- EXTRACT -
********

If you have any problems or questions, please feel free to get my attention and I'll come help. But also: Talk to the people around you because they are probably having the same problems!

If you don't manage to finish this notebook by the end of the class, don't worry, that's okay, there are a lot of new concepts to learn and not very much time. However, do try to continue working through the material at home.

## Math and Variables
At the most basic level, a programming language is like a fancy calculator:

In [None]:
1+1

In [None]:
2*2

In [None]:
1+2*2

Like in mathematics, **operators** (e.g., `+` `-` `*` `/`) are always performed in a particular order. For example, multiplication happens before addition. Use **parentheses** if you need to override the basic **order of operations**:

In [None]:
(1+2)*2

The result of a calulation can be stored in a **variable**:

In [None]:
x = (1 + 2) * 2

Note that, when you run the above cell, it doesn't produce any output. Instead, the result of the calculation **was assigned to** the variable `x`. It's important to understand that the equals sign (`=`) is not trying to imply that `x` has the same value as `(1 + 2) * 2`; rather, the calculation on the right is performed and then the result is assigned to (stored in) a variable called `x` on the left. We can check that it worked correctly by **printing** the value of `x`:

In [None]:
print(x)

********

Answer these questions about the programming lesson above:
(a) What does the lesson suggest doing if the notebook is not finished by the end of the class?
(b) What can be used to override the basic order of operations?
(c) How does the lesson say to check that a value was correctly assigned to `x`?

********

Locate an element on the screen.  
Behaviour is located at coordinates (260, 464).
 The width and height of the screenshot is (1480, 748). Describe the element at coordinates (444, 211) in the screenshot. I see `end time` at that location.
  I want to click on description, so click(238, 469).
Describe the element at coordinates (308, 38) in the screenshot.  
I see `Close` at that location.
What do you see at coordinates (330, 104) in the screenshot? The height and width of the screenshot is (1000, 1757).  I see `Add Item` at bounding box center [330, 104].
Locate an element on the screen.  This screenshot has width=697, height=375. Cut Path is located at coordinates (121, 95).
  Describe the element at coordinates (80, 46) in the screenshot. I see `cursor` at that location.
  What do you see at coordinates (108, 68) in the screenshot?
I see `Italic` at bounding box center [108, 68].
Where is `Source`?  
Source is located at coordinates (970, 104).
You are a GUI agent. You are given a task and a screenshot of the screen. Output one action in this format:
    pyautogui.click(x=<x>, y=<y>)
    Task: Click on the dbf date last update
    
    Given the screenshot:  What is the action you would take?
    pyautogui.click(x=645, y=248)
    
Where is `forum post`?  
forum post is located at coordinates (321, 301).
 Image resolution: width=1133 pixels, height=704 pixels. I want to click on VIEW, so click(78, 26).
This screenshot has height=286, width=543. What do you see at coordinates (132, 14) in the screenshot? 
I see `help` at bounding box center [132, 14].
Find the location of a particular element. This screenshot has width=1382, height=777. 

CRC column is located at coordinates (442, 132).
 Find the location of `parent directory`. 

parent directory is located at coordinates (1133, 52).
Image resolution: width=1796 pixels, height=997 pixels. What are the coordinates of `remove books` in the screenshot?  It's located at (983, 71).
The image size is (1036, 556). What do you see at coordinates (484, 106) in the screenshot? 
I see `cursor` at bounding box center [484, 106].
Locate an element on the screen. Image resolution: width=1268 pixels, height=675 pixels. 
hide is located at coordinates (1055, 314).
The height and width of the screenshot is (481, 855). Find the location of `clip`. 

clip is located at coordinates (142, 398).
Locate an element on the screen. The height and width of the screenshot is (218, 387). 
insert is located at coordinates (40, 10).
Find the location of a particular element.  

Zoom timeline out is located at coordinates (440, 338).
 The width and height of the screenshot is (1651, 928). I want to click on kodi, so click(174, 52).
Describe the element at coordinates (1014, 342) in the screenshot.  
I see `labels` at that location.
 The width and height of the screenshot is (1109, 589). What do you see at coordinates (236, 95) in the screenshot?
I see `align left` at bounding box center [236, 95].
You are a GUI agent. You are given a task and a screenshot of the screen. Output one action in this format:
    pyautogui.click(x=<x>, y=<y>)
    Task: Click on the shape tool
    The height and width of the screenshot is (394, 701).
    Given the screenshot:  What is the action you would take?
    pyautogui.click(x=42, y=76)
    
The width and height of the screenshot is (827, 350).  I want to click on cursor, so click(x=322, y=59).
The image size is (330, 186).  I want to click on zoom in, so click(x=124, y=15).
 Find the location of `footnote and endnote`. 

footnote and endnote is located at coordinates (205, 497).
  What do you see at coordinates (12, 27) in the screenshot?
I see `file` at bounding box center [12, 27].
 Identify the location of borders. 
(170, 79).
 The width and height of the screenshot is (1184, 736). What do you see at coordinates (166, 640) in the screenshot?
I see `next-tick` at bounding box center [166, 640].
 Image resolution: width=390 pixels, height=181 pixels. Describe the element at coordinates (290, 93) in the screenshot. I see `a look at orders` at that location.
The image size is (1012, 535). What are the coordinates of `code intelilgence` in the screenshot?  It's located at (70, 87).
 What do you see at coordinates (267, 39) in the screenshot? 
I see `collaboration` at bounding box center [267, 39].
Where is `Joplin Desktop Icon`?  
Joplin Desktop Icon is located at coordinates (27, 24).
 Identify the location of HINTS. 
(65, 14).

********

- ANSWER TO THE EXERCISE -
(a) Keep working through the material at home.
(b) Parentheses.
(c) Print the value of `x`.